TASK BRIEF –
Each entry must be printed again without a single change.

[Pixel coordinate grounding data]
▼

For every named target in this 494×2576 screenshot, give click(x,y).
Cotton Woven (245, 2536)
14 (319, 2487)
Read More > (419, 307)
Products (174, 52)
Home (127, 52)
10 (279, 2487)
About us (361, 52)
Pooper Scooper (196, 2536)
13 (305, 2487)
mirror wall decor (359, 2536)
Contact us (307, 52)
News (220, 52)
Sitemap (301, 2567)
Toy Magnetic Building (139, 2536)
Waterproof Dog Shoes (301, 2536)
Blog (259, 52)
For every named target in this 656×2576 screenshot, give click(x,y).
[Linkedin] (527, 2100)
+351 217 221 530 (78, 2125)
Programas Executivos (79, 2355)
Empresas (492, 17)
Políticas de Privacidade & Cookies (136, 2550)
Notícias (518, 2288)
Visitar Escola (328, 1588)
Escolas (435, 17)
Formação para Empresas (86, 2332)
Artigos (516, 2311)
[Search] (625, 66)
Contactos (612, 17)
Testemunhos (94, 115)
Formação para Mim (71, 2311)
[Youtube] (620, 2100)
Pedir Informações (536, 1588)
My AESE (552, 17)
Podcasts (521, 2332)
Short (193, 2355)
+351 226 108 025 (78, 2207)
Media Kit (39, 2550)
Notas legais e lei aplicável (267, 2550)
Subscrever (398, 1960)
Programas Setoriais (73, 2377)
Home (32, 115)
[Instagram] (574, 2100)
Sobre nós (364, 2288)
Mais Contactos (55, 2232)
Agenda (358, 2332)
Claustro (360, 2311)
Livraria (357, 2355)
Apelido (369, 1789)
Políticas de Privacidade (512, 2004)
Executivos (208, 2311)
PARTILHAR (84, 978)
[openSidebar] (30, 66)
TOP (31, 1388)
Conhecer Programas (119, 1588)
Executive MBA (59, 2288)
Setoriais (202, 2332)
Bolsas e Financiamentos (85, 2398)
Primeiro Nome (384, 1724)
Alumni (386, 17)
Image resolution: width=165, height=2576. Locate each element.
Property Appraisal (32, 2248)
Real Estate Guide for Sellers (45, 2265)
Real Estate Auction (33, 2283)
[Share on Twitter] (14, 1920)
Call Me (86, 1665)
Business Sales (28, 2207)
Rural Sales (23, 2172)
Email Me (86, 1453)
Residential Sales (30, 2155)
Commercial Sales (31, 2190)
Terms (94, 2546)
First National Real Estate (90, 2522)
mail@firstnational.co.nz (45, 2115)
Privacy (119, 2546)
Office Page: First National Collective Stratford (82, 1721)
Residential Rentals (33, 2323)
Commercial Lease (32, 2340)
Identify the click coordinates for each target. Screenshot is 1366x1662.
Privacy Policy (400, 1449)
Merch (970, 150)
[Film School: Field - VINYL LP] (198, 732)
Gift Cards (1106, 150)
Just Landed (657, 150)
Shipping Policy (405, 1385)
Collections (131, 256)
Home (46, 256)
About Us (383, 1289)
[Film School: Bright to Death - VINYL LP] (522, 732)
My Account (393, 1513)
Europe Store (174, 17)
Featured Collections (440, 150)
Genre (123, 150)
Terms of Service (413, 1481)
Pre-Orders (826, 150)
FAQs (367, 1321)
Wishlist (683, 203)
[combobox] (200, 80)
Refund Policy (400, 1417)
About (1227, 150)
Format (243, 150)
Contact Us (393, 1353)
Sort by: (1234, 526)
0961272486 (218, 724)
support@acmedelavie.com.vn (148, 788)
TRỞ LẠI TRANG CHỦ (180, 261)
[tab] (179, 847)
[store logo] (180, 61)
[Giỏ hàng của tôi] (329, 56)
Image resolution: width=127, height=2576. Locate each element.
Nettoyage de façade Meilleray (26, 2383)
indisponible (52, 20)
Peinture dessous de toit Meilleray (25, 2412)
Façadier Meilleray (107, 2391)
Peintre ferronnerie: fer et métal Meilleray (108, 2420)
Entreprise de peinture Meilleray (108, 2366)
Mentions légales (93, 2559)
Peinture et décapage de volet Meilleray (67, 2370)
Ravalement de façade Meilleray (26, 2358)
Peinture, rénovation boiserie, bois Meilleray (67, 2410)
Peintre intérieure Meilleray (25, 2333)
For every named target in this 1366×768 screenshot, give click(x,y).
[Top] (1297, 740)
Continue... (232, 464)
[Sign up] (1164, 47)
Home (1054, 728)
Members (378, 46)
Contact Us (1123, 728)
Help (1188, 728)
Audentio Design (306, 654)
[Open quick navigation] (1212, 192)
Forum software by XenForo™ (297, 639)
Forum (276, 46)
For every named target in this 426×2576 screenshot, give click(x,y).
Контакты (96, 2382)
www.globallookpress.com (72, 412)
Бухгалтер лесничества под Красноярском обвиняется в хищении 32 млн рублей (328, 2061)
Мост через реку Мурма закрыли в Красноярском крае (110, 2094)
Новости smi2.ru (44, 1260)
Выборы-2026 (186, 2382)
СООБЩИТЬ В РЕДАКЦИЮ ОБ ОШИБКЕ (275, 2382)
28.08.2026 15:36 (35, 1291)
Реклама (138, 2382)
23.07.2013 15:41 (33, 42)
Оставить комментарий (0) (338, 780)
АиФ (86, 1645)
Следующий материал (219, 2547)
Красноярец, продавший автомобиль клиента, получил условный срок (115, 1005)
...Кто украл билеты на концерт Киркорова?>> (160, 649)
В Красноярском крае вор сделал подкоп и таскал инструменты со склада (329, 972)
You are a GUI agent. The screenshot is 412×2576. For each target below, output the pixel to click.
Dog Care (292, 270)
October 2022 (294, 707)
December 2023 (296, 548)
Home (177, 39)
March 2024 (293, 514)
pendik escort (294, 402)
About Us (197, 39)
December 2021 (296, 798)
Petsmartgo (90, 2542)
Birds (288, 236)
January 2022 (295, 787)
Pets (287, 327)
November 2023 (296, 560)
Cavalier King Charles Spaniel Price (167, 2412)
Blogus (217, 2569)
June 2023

▲

FINISHED TASK –
For every named target in this 494×2576 screenshot, give click(x,y).
Cotton Woven (245, 2536)
14 (319, 2487)
Read More > (419, 307)
Products (174, 52)
Home (127, 52)
10 (279, 2487)
About us (361, 52)
Pooper Scooper (196, 2536)
13 (305, 2487)
mirror wall decor (359, 2536)
Contact us (307, 52)
News (220, 52)
Sitemap (301, 2567)
Toy Magnetic Building (139, 2536)
Waterproof Dog Shoes (301, 2536)
Blog (259, 52)
For every named target in this 656×2576 screenshot, give click(x,y).
[Linkedin] (527, 2100)
+351 217 221 530 (78, 2125)
Programas Executivos (79, 2355)
Empresas (492, 17)
Políticas de Privacidade & Cookies (136, 2550)
Notícias (518, 2288)
Visitar Escola (328, 1588)
Escolas (435, 17)
Formação para Empresas (86, 2332)
Artigos (516, 2311)
[Search] (625, 66)
Contactos (612, 17)
Testemunhos (94, 115)
Formação para Mim (71, 2311)
[Youtube] (620, 2100)
Pedir Informações (536, 1588)
My AESE (552, 17)
Podcasts (521, 2332)
Short (193, 2355)
+351 226 108 025 (78, 2207)
Media Kit (39, 2550)
Notas legais e lei aplicável (267, 2550)
Subscrever (398, 1960)
Programas Setoriais (73, 2377)
Home (32, 115)
[Instagram] (574, 2100)
Sobre nós (364, 2288)
Mais Contactos (55, 2232)
Agenda (358, 2332)
Claustro (360, 2311)
Livraria (357, 2355)
Apelido (369, 1789)
Políticas de Privacidade (512, 2004)
Executivos (208, 2311)
PARTILHAR (84, 978)
[openSidebar] (30, 66)
TOP (31, 1388)
Conhecer Programas (119, 1588)
Executive MBA (59, 2288)
Setoriais (202, 2332)
Bolsas e Financiamentos (85, 2398)
Primeiro Nome (384, 1724)
Alumni (386, 17)
Image resolution: width=165, height=2576. Locate each element.
Property Appraisal (32, 2248)
Real Estate Guide for Sellers (45, 2265)
Real Estate Auction (33, 2283)
[Share on Twitter] (14, 1920)
Call Me (86, 1665)
Business Sales (28, 2207)
Rural Sales (23, 2172)
Email Me (86, 1453)
Residential Sales (30, 2155)
Commercial Sales (31, 2190)
Terms (94, 2546)
First National Real Estate (90, 2522)
mail@firstnational.co.nz (45, 2115)
Privacy (119, 2546)
Office Page: First National Collective Stratford (82, 1721)
Residential Rentals (33, 2323)
Commercial Lease (32, 2340)
Identify the click coordinates for each target. Screenshot is 1366x1662.
Privacy Policy (400, 1449)
Merch (970, 150)
[Film School: Field - VINYL LP] (198, 732)
Gift Cards (1106, 150)
Just Landed (657, 150)
Shipping Policy (405, 1385)
Collections (131, 256)
Home (46, 256)
About Us (383, 1289)
[Film School: Bright to Death - VINYL LP] (522, 732)
My Account (393, 1513)
Europe Store (174, 17)
Featured Collections (440, 150)
Genre (123, 150)
Terms of Service (413, 1481)
Pre-Orders (826, 150)
FAQs (367, 1321)
Wishlist (683, 203)
[combobox] (200, 80)
Refund Policy (400, 1417)
About (1227, 150)
Format (243, 150)
Contact Us (393, 1353)
Sort by: (1234, 526)
0961272486 (218, 724)
support@acmedelavie.com.vn (148, 788)
TRỞ LẠI TRANG CHỦ (180, 261)
[tab] (179, 847)
[store logo] (180, 61)
[Giỏ hàng của tôi] (329, 56)
Image resolution: width=127, height=2576. Locate each element.
Nettoyage de façade Meilleray (26, 2383)
indisponible (52, 20)
Peinture dessous de toit Meilleray (25, 2412)
Façadier Meilleray (107, 2391)
Peintre ferronnerie: fer et métal Meilleray (108, 2420)
Entreprise de peinture Meilleray (108, 2366)
Mentions légales (93, 2559)
Peinture et décapage de volet Meilleray (67, 2370)
Ravalement de façade Meilleray (26, 2358)
Peinture, rénovation boiserie, bois Meilleray (67, 2410)
Peintre intérieure Meilleray (25, 2333)
For every named target in this 1366×768 screenshot, give click(x,y).
[Top] (1297, 740)
Continue... (232, 464)
[Sign up] (1164, 47)
Home (1054, 728)
Members (378, 46)
Contact Us (1123, 728)
Help (1188, 728)
Audentio Design (306, 654)
[Open quick navigation] (1212, 192)
Forum software by XenForo™ (297, 639)
Forum (276, 46)
For every named target in this 426×2576 screenshot, give click(x,y).
Контакты (96, 2382)
www.globallookpress.com (72, 412)
Бухгалтер лесничества под Красноярском обвиняется в хищении 32 млн рублей (328, 2061)
Мост через реку Мурма закрыли в Красноярском крае (110, 2094)
Новости smi2.ru (44, 1260)
Выборы-2026 (186, 2382)
СООБЩИТЬ В РЕДАКЦИЮ ОБ ОШИБКЕ (275, 2382)
28.08.2026 15:36 (35, 1291)
Реклама (138, 2382)
23.07.2013 15:41 (33, 42)
Оставить комментарий (0) (338, 780)
АиФ (86, 1645)
Следующий материал (219, 2547)
Красноярец, продавший автомобиль клиента, получил условный срок (115, 1005)
...Кто украл билеты на концерт Киркорова?>> (160, 649)
В Красноярском крае вор сделал подкоп и таскал инструменты со склада (329, 972)
You are a GUI agent. The screenshot is 412×2576. For each target below, output the pixel to click.
Dog Care (292, 270)
October 2022 (294, 707)
December 2023 (296, 548)
Home (177, 39)
March 2024 (293, 514)
pendik escort (294, 402)
About Us (197, 39)
December 2021 (296, 798)
Petsmartgo (90, 2542)
Birds (288, 236)
January 2022 (295, 787)
Pets (287, 327)
November 2023 (296, 560)
Cavalier King Charles Spaniel Price (167, 2412)
Blogus (217, 2569)
June 2023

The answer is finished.